Today, I read Robert Doran’s “Jason’s Gymnasion,” Of Scribes and Scrolls, ed. Harold W. Attridge, John J. Collins, Thomas H. Tobin (Lanham: University Press of America, 1990) 99-109.
Here is a quote about a change in education impacting the politeia:
“The strong connection between education and politeia is particularly well attested for Sparta. When Solon praises Spartan practices, Anacharsis asks why the Athenians have not imitated them. Solon’s reply is interesting: ‘Because we are content, Anacharsis, with these exercises which are our own; we do not much care to copy foreign customs…” (Lucian, Anach. 39) In every discussion of Greek education, Sparta’s system…is given a separate chapter. Sparta had its own way of forming its citizens. Awareness of this deep division between Sparta and other Greek cities is important in understanding what Philopoemen did to Sparta in 188 BCE. Besides demolishing the walls of Sparta, dispersing foreign mercenaries and scattering newly-freed slaves, the Achaeans are said by Livy to have abrogated the laws and customs…of Lycurgus and to have forced the Spartans to adopt the laws and institutions of the Achaeans: ‘so that they would all become one body, and concord would be established among them…The state of Lacedaemon having, by these means, lost the sinews of its strength, remained long in subjection to the Achaeans; but nothing did so much damage as the abolition of the discipline of Lycurgus…in the practice of which they had continued during seven hundred years’ (Livy 38.34)” (104).

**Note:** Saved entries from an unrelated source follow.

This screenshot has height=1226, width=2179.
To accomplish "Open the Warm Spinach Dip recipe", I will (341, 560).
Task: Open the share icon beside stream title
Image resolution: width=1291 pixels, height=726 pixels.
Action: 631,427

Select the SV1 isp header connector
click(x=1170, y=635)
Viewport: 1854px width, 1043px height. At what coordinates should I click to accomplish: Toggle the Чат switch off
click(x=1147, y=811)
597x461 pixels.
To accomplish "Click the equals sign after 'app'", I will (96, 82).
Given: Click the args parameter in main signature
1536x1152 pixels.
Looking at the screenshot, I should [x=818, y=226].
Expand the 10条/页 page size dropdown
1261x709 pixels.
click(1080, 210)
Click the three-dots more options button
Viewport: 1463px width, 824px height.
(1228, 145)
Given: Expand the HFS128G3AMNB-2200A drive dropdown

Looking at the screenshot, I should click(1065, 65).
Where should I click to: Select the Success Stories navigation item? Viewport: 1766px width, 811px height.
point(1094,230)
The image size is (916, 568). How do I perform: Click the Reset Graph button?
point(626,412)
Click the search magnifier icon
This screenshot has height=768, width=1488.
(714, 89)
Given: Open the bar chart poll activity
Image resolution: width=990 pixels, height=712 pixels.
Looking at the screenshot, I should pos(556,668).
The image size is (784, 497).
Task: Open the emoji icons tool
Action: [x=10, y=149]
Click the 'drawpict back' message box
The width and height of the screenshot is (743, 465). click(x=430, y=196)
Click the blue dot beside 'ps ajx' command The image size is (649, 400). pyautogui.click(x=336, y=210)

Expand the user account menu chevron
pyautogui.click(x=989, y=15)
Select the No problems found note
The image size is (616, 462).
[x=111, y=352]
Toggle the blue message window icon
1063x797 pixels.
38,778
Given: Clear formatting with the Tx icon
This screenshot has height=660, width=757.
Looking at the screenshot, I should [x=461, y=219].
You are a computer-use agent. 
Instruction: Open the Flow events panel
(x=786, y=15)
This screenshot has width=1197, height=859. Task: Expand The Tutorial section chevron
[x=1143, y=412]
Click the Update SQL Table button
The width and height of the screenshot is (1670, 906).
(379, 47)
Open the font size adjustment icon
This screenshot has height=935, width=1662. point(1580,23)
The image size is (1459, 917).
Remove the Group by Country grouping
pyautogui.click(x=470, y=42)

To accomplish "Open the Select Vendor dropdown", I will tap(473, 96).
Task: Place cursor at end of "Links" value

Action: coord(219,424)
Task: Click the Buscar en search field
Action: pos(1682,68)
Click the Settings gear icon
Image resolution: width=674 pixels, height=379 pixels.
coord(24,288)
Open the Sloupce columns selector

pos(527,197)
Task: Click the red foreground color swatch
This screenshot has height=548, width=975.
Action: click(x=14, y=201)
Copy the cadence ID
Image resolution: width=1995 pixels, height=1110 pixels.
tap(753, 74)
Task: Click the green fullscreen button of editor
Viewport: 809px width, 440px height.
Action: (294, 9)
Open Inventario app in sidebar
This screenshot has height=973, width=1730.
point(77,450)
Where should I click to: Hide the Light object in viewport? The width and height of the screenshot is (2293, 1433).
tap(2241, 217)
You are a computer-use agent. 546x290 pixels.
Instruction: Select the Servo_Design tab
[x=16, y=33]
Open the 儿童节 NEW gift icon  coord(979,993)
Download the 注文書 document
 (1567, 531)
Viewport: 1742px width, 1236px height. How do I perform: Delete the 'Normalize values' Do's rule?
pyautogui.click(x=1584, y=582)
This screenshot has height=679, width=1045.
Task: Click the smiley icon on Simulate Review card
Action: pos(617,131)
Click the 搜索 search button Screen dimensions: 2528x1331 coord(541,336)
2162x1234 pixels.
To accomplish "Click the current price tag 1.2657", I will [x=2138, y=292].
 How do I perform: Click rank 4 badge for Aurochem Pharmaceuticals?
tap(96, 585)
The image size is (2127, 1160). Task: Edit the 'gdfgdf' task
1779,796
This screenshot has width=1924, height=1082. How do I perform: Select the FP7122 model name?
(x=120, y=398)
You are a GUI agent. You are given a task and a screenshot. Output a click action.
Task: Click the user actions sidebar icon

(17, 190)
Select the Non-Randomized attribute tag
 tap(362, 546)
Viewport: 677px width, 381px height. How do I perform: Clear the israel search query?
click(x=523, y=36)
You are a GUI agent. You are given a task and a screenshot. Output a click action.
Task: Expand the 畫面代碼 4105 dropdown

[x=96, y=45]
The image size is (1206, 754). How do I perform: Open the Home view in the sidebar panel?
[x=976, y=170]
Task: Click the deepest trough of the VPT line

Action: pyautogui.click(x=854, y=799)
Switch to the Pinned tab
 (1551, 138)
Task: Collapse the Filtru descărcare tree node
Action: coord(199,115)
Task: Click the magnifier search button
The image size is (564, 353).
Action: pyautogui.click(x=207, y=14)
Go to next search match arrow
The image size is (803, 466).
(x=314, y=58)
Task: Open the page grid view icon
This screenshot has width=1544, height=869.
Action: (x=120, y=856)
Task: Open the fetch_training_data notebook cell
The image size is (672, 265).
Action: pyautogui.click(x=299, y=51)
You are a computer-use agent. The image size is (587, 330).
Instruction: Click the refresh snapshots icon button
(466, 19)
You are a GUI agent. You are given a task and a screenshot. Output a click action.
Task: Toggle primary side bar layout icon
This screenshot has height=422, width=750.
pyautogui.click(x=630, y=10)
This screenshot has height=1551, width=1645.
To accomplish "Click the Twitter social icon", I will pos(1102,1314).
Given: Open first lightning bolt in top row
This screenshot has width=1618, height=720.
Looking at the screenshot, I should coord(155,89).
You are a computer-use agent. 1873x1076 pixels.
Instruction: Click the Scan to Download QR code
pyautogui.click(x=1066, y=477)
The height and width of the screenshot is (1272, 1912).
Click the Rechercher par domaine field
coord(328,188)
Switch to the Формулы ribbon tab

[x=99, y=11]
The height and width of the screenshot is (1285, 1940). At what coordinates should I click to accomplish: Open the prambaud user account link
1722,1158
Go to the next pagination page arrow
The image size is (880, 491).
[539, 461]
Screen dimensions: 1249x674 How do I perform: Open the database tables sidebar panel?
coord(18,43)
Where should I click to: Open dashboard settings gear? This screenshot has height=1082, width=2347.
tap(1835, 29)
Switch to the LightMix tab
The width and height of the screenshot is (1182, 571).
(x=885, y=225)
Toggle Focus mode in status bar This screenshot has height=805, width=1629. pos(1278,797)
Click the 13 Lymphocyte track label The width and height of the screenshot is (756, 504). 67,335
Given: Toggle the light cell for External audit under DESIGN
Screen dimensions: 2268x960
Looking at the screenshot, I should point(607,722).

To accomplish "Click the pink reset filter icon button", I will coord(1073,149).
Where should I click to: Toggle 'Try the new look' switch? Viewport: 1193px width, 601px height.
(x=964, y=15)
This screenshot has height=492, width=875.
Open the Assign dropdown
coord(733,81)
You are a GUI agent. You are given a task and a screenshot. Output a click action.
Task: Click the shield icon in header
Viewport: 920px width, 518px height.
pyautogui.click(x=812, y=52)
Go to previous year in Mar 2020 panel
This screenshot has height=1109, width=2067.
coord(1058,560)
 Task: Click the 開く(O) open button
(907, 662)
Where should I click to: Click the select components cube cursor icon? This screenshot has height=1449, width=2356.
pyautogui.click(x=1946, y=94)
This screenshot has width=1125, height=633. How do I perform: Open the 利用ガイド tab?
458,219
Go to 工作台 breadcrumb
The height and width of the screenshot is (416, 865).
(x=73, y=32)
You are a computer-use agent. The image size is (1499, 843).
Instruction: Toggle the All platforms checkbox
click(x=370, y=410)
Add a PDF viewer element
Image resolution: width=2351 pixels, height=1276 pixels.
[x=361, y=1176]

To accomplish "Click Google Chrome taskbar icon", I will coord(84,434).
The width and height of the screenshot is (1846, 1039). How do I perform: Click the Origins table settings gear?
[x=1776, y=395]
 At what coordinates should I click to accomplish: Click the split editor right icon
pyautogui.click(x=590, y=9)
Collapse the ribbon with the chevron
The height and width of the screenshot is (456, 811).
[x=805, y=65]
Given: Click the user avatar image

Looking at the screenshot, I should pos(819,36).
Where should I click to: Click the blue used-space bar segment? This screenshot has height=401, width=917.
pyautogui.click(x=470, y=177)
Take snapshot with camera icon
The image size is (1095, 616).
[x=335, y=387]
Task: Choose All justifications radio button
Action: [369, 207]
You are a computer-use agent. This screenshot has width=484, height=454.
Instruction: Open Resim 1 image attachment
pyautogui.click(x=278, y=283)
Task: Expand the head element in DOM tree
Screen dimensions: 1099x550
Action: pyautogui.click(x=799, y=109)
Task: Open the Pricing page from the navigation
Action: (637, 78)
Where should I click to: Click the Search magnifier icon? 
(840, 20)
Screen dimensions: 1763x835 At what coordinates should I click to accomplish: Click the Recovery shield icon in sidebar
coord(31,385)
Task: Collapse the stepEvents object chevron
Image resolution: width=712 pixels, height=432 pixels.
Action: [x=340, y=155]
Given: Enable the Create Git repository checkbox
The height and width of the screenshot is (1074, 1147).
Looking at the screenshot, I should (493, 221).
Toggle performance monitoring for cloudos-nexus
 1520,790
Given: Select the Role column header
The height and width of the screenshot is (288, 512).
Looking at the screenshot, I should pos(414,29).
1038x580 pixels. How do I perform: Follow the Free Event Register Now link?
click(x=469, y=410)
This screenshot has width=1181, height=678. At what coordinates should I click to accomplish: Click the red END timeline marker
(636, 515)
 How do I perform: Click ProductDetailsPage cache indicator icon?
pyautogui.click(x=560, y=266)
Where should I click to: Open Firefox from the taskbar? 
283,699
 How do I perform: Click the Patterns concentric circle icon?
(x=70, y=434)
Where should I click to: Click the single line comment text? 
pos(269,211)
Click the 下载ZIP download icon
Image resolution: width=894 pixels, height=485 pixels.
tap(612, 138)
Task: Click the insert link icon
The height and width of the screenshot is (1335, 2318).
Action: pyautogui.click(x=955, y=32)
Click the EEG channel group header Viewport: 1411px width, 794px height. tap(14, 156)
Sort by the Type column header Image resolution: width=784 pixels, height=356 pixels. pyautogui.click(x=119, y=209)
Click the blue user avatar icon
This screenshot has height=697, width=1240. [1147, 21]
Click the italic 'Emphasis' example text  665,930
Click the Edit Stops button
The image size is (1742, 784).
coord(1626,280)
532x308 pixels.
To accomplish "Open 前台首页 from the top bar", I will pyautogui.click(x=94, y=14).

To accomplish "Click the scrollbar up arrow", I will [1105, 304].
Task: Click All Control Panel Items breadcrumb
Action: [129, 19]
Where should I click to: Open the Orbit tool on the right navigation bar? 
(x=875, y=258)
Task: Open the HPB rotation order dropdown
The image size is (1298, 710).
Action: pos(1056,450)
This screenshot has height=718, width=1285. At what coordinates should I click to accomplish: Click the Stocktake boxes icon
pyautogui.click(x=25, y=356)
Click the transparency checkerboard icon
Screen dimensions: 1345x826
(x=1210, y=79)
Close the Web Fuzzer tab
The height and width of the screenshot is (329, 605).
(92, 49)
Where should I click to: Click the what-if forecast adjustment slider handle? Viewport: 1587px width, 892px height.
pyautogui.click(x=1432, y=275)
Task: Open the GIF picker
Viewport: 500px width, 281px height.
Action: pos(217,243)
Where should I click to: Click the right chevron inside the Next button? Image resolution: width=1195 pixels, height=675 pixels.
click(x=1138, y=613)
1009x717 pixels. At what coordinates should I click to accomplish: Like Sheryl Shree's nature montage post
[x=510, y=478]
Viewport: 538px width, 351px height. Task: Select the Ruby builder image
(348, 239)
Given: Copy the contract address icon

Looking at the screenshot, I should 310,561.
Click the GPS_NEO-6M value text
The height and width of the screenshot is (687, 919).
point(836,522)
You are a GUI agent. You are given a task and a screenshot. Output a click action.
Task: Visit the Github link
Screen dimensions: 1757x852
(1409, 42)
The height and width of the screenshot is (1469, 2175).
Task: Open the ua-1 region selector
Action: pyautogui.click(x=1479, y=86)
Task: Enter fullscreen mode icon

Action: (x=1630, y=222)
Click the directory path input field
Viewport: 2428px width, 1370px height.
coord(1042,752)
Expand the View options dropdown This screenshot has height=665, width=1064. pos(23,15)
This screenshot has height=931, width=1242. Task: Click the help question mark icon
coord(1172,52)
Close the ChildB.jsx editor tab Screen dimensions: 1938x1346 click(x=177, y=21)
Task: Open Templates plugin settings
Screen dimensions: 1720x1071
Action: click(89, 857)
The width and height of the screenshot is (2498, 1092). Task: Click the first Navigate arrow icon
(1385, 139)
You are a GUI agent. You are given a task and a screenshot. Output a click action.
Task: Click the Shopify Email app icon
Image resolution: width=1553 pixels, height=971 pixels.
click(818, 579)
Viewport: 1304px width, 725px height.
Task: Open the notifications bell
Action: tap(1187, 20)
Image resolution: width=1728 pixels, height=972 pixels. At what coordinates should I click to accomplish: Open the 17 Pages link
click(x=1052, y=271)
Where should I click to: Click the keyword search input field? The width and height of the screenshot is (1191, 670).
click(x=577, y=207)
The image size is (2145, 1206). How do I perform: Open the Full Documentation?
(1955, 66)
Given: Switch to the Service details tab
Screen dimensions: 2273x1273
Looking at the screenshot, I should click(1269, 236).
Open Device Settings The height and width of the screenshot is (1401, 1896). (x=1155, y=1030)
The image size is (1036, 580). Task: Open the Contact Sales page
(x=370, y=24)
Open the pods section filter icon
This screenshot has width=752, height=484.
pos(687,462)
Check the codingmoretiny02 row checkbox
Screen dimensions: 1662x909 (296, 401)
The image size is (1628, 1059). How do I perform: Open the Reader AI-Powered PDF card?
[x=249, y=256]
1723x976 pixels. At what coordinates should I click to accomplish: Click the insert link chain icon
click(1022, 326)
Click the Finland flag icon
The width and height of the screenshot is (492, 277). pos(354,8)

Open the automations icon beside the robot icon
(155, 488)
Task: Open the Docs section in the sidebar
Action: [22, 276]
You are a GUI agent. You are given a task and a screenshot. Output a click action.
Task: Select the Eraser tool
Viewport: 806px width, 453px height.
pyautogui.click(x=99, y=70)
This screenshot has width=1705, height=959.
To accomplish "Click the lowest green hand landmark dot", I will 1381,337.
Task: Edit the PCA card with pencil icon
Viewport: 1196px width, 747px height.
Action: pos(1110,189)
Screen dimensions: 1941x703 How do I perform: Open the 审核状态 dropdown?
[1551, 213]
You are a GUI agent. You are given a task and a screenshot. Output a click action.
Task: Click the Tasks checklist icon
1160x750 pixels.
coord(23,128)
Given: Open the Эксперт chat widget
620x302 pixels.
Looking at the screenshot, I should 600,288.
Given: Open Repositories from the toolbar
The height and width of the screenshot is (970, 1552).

Doran then quotes Plutarch, Phil. 16.5-6, which discusses the destruction and later reinstitution of Sparta’s politeia. Doran’s argument is that, by altering Sparta’s notorious educational system, the Achaeans were challenging its ancestral constitution. The same thing is said about Jason’s introduction of the gymnasium in Jerusalem in I Maccabees 1:13-14, II Maccabees 4:9-15, and IV Maccabees 4:19-10: that it challenged Israel’s law.
Now, I wonder about Sparta the same thing that I’m wondering about Jason’s reform of Jerusalem: what exactly changed?